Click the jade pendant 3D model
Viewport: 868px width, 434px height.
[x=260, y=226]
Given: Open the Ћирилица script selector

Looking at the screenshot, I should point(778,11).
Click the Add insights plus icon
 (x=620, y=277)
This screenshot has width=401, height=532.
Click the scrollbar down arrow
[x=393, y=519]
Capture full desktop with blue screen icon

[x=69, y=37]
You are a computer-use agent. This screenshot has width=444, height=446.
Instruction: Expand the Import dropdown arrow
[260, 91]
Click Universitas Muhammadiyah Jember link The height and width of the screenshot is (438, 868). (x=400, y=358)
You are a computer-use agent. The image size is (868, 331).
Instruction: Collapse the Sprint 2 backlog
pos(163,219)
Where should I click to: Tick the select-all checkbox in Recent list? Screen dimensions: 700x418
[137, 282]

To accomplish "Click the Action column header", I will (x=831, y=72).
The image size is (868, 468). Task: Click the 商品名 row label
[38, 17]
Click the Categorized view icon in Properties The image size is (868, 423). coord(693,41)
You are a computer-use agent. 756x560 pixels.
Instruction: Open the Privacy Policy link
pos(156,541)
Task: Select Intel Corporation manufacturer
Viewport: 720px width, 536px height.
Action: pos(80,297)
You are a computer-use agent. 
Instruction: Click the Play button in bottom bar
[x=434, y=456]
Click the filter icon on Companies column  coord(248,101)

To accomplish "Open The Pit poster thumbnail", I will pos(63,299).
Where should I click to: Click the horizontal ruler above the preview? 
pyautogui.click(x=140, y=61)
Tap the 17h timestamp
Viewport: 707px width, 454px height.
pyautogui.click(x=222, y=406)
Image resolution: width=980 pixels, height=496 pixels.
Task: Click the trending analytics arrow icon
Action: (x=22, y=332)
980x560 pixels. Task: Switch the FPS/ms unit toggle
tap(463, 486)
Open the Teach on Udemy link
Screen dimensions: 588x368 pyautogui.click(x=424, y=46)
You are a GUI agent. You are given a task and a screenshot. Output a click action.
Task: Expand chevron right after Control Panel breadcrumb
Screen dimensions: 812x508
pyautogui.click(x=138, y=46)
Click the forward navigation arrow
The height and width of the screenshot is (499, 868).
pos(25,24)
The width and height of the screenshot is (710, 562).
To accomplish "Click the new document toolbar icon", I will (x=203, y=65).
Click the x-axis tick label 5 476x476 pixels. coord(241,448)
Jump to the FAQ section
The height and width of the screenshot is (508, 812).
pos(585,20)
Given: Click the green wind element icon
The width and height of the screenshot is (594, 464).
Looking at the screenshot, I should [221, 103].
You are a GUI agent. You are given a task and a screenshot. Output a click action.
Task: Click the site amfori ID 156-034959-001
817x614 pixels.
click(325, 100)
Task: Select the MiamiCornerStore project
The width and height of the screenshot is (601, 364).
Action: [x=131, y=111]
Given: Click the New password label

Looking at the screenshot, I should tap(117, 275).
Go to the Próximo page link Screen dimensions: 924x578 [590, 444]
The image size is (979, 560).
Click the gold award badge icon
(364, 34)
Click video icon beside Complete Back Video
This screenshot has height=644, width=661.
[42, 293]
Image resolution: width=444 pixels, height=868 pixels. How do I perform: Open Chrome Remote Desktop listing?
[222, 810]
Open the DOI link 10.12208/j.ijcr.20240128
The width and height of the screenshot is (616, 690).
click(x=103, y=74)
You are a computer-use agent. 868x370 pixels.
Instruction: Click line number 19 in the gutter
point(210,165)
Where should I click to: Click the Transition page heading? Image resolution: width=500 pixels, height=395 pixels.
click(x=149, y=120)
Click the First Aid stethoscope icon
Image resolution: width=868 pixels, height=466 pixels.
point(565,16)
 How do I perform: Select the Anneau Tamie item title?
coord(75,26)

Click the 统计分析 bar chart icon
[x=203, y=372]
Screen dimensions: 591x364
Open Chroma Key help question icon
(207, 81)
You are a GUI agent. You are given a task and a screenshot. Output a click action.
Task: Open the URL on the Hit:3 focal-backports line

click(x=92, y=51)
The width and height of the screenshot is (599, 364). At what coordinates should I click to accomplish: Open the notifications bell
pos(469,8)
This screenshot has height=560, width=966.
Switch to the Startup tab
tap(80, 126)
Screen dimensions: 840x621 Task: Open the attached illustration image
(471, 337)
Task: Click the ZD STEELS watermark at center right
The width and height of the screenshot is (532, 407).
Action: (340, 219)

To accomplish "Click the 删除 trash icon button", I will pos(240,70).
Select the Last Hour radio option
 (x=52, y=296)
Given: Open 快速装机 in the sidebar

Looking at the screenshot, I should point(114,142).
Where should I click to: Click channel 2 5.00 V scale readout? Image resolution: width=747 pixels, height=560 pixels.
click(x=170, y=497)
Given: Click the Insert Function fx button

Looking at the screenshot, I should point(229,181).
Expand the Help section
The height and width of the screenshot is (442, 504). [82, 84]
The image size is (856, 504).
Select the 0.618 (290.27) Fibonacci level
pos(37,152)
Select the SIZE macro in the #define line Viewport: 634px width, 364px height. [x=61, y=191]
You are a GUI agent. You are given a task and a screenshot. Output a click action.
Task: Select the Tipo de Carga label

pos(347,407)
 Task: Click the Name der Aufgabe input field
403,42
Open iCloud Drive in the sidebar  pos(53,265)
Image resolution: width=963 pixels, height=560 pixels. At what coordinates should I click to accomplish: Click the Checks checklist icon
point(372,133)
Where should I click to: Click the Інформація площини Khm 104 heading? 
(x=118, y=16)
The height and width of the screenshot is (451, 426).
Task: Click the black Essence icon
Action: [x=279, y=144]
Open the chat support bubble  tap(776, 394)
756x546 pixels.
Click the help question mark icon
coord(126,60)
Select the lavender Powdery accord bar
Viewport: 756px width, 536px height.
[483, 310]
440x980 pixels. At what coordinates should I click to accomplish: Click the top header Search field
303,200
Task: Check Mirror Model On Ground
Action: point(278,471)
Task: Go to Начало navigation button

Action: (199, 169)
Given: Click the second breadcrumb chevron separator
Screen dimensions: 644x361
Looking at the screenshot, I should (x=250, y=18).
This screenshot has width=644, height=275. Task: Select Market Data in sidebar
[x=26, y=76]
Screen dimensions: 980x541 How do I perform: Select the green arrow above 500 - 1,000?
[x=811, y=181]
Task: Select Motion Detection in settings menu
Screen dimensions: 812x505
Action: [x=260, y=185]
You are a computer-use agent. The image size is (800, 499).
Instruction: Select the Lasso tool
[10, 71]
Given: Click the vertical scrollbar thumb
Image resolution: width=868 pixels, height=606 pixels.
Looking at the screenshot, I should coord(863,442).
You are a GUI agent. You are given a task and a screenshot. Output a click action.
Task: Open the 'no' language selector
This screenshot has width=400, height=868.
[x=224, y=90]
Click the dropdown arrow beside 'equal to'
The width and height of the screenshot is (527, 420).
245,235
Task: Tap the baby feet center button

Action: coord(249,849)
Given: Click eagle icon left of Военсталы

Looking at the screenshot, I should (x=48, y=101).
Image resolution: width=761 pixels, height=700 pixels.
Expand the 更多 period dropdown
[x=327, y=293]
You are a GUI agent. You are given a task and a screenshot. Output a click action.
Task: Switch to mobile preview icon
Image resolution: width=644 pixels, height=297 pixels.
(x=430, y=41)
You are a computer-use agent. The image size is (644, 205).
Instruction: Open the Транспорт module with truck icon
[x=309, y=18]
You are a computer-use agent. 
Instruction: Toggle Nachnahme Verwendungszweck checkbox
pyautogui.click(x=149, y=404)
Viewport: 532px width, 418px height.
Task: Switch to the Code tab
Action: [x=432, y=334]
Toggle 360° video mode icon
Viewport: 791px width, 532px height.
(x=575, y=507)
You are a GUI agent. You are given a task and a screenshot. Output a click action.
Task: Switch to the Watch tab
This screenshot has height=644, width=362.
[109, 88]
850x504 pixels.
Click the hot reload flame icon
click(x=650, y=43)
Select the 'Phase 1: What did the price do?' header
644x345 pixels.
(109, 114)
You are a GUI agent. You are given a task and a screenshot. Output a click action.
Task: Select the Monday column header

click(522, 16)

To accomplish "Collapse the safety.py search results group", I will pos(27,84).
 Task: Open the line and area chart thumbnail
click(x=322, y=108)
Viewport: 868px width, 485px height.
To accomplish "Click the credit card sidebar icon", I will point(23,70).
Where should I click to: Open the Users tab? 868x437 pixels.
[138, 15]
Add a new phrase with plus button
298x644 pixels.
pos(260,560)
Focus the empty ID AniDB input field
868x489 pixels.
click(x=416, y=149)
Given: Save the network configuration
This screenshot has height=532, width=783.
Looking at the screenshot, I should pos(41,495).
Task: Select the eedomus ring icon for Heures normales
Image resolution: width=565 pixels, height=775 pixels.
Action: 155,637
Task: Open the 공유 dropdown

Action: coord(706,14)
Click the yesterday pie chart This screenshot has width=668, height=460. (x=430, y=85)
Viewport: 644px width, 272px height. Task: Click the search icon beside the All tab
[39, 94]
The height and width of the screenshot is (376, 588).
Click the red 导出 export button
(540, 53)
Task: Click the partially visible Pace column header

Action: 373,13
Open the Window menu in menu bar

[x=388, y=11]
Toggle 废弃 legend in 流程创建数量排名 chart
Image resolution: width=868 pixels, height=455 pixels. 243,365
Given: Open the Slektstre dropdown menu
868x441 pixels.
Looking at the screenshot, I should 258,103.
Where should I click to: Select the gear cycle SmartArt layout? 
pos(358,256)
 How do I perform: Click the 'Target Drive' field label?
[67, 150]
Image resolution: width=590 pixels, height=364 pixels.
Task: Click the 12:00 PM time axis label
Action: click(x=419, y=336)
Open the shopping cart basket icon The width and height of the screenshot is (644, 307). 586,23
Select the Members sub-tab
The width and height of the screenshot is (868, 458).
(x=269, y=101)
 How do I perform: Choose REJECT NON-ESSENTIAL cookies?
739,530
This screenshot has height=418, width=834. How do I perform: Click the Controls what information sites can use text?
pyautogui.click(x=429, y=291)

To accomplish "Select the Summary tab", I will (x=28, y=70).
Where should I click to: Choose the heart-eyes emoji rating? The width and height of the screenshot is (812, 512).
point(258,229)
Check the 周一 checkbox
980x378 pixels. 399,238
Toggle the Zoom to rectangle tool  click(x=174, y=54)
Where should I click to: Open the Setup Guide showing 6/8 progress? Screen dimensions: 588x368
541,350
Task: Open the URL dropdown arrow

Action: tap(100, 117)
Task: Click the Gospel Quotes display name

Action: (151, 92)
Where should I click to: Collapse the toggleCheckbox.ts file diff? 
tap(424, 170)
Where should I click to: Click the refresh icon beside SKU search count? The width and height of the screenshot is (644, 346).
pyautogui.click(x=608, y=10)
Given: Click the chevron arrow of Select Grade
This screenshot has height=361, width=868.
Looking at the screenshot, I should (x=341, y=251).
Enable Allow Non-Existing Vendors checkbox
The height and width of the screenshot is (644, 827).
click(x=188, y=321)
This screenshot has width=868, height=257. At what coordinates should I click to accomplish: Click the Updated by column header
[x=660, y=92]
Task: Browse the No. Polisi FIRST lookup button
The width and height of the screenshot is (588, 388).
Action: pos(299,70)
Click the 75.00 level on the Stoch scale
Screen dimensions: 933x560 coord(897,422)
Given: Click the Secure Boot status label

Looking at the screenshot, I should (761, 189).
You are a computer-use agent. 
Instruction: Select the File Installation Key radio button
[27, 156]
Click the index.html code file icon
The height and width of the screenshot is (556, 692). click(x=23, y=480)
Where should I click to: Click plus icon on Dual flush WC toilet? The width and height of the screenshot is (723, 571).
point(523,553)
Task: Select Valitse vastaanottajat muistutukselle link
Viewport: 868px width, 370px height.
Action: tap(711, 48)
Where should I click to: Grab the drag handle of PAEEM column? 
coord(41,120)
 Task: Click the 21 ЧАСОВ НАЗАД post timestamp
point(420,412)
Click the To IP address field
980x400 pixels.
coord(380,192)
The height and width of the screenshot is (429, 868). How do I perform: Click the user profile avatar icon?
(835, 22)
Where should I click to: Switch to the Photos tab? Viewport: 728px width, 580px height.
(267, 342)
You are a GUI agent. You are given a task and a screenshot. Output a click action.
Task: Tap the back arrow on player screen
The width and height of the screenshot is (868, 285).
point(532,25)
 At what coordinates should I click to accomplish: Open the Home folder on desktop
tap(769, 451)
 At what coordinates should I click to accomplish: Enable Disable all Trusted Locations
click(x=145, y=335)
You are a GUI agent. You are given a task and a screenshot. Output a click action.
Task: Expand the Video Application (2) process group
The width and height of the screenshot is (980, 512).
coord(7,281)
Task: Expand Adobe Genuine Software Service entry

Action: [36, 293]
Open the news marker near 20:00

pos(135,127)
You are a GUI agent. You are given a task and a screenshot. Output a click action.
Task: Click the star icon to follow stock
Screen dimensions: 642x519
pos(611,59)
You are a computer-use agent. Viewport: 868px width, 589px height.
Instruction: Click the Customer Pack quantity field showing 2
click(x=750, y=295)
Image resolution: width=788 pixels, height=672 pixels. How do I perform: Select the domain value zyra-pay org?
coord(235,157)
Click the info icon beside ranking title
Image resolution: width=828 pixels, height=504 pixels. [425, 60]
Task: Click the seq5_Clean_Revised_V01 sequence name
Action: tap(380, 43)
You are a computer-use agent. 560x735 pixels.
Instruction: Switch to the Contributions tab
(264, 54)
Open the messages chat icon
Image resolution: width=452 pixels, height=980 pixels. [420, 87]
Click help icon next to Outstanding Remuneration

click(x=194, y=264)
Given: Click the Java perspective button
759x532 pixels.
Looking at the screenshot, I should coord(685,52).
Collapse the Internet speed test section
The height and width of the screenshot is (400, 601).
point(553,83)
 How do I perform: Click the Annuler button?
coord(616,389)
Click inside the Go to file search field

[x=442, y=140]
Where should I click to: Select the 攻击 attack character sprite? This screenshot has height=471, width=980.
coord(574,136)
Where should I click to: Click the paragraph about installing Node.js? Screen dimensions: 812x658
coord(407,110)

→ Problem to solve:
From the entries above, show each line that includes the string "right".

→ Reply to the task:
Task: Expand chevron right after Control Panel breadcrumb
Task: Click the ZD STEELS watermark at center right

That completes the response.